What should I know before starting a biologic?
You may need treatment with more than one drug.
Although some people do well with one medication (called monotherapy), others need to take two or more (called combination therapy). “About 80% of patients using biologics also take methotrexate or some other DMARD,” says Dr. Zashin. And if you’re having flare-ups during treatment, your doctor might recommend painkillers or anti-inflammatories.

You may need to be tested for certain infections. Many people who have been exposed to tuberculosis or certain fungal infections don’t know it. These infections need to be treated before you start taking any drug that affects the immune system, including a biologic.

You’ll need a primer on how to take your medication.
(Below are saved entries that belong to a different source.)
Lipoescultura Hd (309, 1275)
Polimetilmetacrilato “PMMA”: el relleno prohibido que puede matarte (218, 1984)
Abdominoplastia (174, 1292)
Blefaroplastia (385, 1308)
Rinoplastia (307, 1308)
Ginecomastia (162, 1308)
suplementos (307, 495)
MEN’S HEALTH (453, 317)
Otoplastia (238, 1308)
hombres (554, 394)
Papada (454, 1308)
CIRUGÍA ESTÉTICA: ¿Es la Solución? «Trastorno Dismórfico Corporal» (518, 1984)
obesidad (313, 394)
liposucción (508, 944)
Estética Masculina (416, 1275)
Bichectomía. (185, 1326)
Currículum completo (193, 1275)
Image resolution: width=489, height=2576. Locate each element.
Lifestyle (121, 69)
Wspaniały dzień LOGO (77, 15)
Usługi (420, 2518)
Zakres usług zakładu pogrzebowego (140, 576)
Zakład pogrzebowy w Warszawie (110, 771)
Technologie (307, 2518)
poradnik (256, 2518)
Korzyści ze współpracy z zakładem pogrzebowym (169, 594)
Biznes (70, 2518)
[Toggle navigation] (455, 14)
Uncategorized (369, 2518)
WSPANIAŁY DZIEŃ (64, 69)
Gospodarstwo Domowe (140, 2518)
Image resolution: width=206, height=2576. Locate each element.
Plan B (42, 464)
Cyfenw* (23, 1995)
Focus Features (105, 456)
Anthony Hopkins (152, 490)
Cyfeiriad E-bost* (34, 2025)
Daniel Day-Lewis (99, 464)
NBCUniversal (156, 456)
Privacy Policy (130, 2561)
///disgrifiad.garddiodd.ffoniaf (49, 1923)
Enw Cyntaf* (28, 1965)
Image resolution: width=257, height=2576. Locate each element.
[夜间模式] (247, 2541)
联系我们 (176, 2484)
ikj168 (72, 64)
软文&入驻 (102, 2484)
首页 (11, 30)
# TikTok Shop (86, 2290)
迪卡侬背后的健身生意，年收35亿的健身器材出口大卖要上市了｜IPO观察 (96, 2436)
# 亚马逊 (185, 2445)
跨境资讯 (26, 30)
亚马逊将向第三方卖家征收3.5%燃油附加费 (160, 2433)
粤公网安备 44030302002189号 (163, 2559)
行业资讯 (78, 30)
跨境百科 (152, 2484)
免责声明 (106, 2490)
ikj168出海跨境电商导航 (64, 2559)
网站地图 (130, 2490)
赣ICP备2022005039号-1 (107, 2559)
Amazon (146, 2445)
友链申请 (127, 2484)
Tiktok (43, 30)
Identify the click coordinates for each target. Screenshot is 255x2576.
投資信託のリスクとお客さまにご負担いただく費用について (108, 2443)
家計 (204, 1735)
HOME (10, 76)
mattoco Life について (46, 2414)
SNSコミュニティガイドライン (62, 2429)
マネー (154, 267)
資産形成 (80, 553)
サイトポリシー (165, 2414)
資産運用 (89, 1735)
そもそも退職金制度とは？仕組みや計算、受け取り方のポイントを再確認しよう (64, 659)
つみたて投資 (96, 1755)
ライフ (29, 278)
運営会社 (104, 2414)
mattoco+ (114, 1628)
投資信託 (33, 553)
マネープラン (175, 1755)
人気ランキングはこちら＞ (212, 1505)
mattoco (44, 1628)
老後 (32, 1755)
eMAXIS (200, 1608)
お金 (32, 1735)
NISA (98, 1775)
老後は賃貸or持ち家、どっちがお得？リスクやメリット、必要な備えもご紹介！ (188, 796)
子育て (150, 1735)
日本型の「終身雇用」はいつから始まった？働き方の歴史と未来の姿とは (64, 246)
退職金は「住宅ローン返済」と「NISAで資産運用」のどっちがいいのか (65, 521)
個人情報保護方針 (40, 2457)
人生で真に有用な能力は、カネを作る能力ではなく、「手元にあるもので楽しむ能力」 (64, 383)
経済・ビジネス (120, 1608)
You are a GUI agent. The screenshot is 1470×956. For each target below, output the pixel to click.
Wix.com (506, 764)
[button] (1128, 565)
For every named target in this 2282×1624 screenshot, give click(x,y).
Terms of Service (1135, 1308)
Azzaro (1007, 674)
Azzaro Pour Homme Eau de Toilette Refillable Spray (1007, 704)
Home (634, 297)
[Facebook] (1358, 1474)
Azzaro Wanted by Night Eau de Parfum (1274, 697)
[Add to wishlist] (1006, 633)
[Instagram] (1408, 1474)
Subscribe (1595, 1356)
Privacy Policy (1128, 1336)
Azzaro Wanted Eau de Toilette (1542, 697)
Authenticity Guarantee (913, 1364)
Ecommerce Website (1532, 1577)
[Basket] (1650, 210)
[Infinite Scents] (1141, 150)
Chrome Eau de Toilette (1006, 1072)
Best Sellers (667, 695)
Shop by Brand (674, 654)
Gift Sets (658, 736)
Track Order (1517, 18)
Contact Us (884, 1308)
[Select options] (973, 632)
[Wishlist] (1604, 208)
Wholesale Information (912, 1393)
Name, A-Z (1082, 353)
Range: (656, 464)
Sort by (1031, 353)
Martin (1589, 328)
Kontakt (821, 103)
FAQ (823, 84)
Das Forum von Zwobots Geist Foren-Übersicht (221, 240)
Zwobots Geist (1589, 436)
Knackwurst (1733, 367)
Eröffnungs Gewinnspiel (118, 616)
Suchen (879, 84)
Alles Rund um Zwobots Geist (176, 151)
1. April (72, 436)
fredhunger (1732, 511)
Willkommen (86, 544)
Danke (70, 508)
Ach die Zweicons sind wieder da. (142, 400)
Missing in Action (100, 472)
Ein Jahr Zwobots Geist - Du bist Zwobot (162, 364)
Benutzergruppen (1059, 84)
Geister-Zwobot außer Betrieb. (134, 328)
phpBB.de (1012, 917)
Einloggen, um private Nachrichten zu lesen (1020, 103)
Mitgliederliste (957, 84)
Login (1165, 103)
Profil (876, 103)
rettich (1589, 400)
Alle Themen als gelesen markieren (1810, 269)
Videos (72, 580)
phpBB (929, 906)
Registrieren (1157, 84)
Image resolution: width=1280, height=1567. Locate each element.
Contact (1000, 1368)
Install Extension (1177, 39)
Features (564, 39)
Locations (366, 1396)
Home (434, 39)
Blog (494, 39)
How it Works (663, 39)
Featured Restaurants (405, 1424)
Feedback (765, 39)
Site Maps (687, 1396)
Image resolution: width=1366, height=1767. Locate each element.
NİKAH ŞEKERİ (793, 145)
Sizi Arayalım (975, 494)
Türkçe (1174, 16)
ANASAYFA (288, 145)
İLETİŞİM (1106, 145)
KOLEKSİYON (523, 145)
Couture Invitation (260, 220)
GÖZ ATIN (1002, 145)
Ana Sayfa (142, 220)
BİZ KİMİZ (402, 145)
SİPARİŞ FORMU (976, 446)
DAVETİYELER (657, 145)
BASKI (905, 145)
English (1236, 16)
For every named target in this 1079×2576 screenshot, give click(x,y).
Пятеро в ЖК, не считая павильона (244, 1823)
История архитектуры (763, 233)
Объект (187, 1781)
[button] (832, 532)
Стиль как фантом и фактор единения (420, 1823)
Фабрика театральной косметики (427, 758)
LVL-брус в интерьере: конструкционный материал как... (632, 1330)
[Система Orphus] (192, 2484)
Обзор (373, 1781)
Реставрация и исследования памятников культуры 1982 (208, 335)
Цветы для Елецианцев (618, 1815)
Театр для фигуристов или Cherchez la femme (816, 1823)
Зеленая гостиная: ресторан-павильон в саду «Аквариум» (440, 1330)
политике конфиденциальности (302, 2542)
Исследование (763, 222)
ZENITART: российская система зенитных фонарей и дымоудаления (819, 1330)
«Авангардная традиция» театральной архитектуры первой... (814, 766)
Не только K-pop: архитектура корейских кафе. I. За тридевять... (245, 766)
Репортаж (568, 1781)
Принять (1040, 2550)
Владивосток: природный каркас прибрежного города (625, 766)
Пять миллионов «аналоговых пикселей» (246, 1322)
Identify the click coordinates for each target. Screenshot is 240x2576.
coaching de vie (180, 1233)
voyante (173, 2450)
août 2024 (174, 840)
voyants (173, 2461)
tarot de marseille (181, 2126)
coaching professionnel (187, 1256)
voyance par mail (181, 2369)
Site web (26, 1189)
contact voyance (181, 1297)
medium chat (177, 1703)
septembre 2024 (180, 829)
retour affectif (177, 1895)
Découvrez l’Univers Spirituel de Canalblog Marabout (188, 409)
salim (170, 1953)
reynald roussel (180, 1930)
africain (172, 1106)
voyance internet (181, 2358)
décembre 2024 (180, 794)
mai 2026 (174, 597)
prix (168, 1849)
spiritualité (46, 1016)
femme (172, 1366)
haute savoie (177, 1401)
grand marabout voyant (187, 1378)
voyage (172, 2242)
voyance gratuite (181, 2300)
Biologics must be given by injection or intravenous (IV) infusion. Why? In a word: Digestion! Because biologics are man-made versions of natural proteins, if the drug were swallowed, digestive enzymes would break it down before it ever reached the targeted parts of the immune system. Therefore, the best way to deliver biologics is by injection or IV infusion directly into the bloodstream.

What should I expect during treatment?
Expect the best! “Many people notice improvement after one dose, but it can take up to six months to get the full benefits,” Dr. Zashin says.

Keep your doctor up to date. That means keeping all follow-up visits, since your doctor will want to monitor how your body is responding. Important: Tell your doctor if you have an infection, are scheduled to have surgery, have been diagnosed with another health condition (e.g., diabetes) or are due to have any vaccinations, since you should not receive certain vaccines made with live viruses.